Na visão de Edu, seu feito não deve ser visto apenas como uma conquista individual: “Eu estive no primeiro fórum de arte, em 2014, quando foi dito que seria aberto um curso de teatro em Campos. Fui sonhando junto com o IFF, consegui passar no vestibular, fui da primeira turma... A cada degrau que o curso ia galgando, a gente também sonhava junto. Agora, já formado e empossado como primeiro professor dentro da rede pública básica, eu fico muito feliz. Acredito que não é uma realização só minha, mas da implantação do curso, desde a Kátia Macabu, que sonhou o projeto, e das primeiras professoras, como Mônica Mesquita, Céli Palácios, Alissan Silva, Tatiana Oliveira, Takna Formaggini, que deram esse pontapé inicial”.
Evolução
No final do ano passado, a licenciatura em teatro do IFF Campos, pioneira no interior do estado, já havia obtido uma relevante conquista. Após a realização do Exame Nacional de Desempenho dos Estudantes (Enade) pela turma de 2016 e avaliação feita pelo Instituto Nacional de Estudos e Pesquisas Educacionais Anísio Teixeira (Inep) quanto ao corpo docente, à infraestrutura e aos materiais didático-pedagógicos utilizados, o curso recebeu conceito máximo (cinco) do Ministério da Educação (MEC).

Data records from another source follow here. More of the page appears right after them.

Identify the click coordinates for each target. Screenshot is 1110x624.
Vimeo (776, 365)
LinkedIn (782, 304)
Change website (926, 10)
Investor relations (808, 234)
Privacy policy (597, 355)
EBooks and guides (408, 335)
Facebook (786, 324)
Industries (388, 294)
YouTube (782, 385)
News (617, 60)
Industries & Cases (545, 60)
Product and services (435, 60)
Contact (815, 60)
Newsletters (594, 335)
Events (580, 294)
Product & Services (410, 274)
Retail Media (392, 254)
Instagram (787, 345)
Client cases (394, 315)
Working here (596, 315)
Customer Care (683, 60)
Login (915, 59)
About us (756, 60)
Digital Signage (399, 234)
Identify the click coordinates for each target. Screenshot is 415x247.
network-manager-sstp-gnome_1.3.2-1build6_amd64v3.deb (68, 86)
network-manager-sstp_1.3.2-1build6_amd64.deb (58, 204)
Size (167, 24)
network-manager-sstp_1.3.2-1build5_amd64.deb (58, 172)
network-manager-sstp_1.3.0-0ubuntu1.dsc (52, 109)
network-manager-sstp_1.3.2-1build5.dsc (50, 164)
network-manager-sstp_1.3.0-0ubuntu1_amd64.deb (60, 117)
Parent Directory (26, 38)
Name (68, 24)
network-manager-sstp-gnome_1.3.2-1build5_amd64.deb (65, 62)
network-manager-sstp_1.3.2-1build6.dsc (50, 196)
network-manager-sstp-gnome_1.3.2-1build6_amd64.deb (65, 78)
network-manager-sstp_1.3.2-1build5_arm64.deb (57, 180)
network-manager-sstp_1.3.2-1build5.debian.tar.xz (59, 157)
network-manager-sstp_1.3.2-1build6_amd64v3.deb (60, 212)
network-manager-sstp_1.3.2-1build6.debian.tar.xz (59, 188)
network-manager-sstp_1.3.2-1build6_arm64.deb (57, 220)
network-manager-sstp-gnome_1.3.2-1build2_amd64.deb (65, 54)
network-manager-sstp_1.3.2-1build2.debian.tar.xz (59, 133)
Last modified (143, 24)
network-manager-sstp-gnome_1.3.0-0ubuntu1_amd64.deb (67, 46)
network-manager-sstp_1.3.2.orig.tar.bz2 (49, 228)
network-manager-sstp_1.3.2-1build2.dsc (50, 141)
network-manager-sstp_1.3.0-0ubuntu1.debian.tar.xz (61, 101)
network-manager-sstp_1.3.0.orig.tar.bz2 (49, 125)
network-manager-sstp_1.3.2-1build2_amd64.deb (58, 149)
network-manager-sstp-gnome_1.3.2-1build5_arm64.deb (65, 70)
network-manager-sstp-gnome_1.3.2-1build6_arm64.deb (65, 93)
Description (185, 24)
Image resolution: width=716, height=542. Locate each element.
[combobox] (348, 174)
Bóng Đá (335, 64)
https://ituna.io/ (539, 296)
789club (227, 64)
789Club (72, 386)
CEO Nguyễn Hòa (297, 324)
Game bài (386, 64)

— É um orgulho para a gente saber que os alunos da primeira turma já estão entrando no mercado de trabalho de forma tão contundente e decisiva; saber que o IFF está cumprindo o seu papel social de entregar para o mercado profissionais responsáveis, competentes, com aprovação em concurso público, e mostrar, de forma bem prática, como a educação pode, realmente, mudar a vida das pessoas. Não é uma surpresa para a gente que o Eduardo tenha passado em um concurso e sido empossado, porque ele sempre foi uma pessoa muito focada — declarou a coordenadora do curso, Raquel Fernandes, no cargo desde 2017. — Temos ex-alunos de fora de Campos, por exemplo, que são os primeiros professores formados numa licenciatura em seus municípios. Acho que é importante falarmos da importância do ensino público de qualidade, porque a gente é tão massacrado pela sociedade, pelos governos... É muito importante marcar esse lugar.
Reitor do IFF desde 2016, Jefferson Manhães também comemorou o início da trajetória de Edu Birchler.
— Estamos muito felizes com o primeiro egresso do curso de formação de professores em teatro contratado. Naturalmente, esse é um dos objetivos do nosso curso: preparar professores, especialmente para uma área fundamental, que é a área de arte e cultura. Há uma grande carência de professores nessa área. Então, essa é a primeira missão da instituição. E a outra é que, ao prepararmos esses profissionais, vamos estar preparando também um conjunto de pessoas qualificadas para pensar políticas públicas na área cultural e, de alguma maneira, incentivar os gestores que possam atuar nessa área. A gente fica muito feliz em ver que um dos objetivos do curso está se concretizando com a contratação do nosso aluno — afirmou.